QCanFrameProcessor decodes a QCanBusFrame into a unique message ID and a map of signal values with parseFrame(). It encodes a unique message ID and a map of signal values into a QCanBusFrame with prepareFrame().
The class QCanMessageDescription holds a unique ID and a list of QCanSignalDescriptions. The unique ID identifies a QCanUniqueIdDescription object.
You define the bits of the frame ID making up the unique message ID with the class QCanUniqueIdDescription. For a J1939 message, the ID is the PGN, which spans 18 bits starting at bit 8.
You define the bit ranges of the signal values in the payload of the CAN frame with the class QCanSignalDescription. In the J1939 message EEC1, the signal value for the engine speed spans 16 bits starting at bit 24, is scaled by the factor 0.125, has a minimum value of 0 and a maximum value of 8031.875, and has the unit “rpm”. QCanSignalDescription provides setters and getters for all these properties.

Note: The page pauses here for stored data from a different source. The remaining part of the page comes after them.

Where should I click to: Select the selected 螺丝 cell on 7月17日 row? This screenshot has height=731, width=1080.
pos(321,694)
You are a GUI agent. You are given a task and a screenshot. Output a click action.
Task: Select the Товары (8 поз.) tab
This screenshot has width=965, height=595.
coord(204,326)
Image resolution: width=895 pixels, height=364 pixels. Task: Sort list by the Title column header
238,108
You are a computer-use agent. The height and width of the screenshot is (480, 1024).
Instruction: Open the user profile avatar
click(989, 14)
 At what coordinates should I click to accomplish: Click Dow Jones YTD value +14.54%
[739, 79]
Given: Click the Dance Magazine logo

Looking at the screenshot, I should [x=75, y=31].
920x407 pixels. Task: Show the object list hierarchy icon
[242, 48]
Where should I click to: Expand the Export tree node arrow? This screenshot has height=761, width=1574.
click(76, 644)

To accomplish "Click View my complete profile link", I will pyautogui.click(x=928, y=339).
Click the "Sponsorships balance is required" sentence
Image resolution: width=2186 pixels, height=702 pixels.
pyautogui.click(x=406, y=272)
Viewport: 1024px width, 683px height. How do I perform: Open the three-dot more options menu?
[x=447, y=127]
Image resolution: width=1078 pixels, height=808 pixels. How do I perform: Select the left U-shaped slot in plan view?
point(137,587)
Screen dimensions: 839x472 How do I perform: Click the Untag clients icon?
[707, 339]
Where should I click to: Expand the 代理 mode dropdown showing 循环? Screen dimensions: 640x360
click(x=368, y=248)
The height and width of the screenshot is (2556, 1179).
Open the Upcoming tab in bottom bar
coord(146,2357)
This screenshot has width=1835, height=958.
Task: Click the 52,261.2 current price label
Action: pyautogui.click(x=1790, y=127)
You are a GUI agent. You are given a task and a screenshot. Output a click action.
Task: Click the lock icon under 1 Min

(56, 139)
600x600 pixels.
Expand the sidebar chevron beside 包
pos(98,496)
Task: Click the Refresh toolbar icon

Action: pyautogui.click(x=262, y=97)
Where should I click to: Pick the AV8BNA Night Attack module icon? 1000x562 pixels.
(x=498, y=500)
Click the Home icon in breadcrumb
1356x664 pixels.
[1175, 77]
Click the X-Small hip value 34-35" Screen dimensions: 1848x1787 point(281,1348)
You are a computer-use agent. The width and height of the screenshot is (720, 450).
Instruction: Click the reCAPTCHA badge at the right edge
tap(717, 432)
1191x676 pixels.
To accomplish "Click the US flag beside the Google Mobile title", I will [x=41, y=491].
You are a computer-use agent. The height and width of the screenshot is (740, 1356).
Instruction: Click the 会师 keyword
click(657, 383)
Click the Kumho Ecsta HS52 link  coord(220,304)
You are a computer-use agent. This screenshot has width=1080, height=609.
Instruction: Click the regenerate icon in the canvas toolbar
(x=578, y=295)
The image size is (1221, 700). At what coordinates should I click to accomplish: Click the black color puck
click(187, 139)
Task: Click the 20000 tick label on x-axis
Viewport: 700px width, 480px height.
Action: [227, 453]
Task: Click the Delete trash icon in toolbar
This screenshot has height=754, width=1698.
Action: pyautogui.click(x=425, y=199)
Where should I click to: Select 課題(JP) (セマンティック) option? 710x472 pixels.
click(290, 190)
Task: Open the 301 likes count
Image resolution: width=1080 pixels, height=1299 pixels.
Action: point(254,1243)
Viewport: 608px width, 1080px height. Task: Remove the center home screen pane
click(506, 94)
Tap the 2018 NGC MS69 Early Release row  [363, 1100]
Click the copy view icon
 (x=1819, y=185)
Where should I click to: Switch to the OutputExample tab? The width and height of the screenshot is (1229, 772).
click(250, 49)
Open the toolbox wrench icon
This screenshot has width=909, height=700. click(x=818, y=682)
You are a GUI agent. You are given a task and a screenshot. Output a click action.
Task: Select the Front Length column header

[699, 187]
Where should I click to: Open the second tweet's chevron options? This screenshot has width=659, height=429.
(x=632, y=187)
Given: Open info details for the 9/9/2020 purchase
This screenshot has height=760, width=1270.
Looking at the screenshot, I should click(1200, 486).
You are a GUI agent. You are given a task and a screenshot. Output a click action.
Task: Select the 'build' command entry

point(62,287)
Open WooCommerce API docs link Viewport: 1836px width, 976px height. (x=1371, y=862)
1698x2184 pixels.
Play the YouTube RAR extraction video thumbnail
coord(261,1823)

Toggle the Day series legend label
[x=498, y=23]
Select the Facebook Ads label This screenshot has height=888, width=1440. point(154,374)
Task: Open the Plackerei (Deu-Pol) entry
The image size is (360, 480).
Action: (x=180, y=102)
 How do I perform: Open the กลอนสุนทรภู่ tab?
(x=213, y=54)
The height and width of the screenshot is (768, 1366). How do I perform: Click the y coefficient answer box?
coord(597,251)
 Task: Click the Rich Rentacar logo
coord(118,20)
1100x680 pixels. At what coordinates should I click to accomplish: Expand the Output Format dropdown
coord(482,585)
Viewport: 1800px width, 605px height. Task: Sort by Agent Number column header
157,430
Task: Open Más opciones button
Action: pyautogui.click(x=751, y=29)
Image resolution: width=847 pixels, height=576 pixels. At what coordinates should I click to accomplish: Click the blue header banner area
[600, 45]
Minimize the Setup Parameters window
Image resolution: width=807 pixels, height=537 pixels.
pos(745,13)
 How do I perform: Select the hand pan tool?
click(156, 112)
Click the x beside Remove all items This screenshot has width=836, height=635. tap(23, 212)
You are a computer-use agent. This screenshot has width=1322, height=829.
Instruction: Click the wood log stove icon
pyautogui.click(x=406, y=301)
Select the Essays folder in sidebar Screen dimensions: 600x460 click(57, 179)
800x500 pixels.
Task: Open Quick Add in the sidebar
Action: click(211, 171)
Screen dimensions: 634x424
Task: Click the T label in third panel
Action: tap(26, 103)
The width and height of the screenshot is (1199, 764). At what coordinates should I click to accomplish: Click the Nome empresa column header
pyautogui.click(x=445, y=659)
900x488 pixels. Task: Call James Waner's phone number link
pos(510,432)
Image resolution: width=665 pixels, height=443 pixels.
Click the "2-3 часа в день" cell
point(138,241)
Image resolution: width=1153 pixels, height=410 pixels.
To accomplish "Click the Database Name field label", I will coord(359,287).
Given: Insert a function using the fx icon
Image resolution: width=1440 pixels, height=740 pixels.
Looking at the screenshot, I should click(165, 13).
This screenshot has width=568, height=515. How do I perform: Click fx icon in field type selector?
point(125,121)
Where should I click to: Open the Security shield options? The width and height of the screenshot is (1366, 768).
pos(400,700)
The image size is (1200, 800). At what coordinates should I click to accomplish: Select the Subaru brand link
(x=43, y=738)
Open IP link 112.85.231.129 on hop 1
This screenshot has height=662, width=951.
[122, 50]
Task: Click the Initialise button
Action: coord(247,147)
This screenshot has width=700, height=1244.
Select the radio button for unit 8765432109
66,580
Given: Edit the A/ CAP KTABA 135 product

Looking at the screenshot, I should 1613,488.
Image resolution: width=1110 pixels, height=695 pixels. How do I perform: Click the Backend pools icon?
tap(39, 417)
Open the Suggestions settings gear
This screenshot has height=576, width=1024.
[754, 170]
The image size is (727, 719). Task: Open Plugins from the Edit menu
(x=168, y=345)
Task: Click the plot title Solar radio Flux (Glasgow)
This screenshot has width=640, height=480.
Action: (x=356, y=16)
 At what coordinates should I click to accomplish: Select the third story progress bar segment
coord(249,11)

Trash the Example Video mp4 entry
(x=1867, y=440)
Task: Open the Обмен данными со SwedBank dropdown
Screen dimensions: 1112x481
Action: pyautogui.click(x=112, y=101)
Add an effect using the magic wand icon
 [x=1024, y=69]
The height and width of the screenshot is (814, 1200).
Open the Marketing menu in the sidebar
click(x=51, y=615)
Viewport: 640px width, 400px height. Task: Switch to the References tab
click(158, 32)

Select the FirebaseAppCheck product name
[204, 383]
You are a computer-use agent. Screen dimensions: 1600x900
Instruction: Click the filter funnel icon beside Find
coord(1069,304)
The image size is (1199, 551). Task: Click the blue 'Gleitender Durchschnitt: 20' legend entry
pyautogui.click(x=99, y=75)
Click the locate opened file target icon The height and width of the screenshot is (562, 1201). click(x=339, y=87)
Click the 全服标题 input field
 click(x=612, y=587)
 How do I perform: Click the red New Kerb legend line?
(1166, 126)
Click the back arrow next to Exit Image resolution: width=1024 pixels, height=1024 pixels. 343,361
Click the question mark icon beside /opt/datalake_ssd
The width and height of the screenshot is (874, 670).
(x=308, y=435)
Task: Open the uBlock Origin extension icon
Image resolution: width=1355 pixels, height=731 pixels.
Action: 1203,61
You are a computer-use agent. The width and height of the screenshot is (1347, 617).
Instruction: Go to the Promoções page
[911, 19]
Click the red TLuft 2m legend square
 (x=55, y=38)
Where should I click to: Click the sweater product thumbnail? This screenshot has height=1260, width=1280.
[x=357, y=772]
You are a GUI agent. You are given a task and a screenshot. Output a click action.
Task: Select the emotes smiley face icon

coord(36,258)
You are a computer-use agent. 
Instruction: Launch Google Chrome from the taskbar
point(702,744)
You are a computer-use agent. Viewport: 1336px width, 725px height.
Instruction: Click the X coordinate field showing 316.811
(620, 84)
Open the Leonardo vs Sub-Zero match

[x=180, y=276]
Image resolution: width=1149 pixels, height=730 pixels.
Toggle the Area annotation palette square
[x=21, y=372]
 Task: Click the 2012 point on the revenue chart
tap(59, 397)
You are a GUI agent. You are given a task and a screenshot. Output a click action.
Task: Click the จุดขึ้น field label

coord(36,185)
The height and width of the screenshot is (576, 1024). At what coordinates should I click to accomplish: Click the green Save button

Ken Tindell: Defending the CAN bus
Controller Area Networks (CANs, for short) have notoriously bad security. In the last 10 years, I have built four CAN-connected driver terminals: None of the CANs had any protection (except for obscurity). Once you can send messages on the CAN, you stop the brakes or steering from working fairly easily.
Ken Tindell has a very instructive 4-part video series how to defend the CAN bus against attacks. You can try out all the attacks with the free and open-source CANHack Toolkit provided by Tindell’s company, Canis Automotive Labs.
Junko Yoshida: IoT is Broken: It Won’t Scale
Security, interoperability and scalability are the IoT industry’s three-headed monster. After two decades of dithering, developers needs to define commonalities among siloed products. It must overcome a stasis in which everybody’s fixing the same problem but nobody’s doing it very well.
[…] IoT remains a fragmented market full of vertically structured embedded systems […] The result is a hodgepodge of embedded devices connected to the Internet, pitched as “smart” and lumped under a still vague rubric: IoT.
Junko Yoshida, IoT is Broken: It Won’t Scale, The Ojo-Yoshida Report
That’s exactly my experience. Each of my customers must develop some or all of these solutions: customised Linux image and SDK with Yocto, fast boot, secure boot, window and application manager, OTA updates, remote support, secure, fast or safety-critical communication with the machine, secure communication with the IoT cloud, and many more.
I argued in an earlier newsletter that the BSP is not enough and that the SoC or SoM manufacturers should provide these solutions out of the box. However, I don’t see the silicon manufacturers stepping up to this challenge. Yoshida could be right that the IoT market needs the introduction of something like Android, which turned the many vertical markets in the mobile phone market into a horizontal market - with the notable exception of iOS.
Yoshisha talked with Ian Drew, the chairman of Foundries.io, how to break up the walled gardens of IoT devices. Drew proposes a “comprehensive, secure and over-the-air, updatable Linux-based platform for development, deployment, and lifetime maintenance of IoT and edge devices.” I agree with Drew’s statement that the “differences between a medical device, a head unit of a car, a robot or a smart factory […] are actually quite small”. The Key Benefits to FoundriesFactory are convincing to me.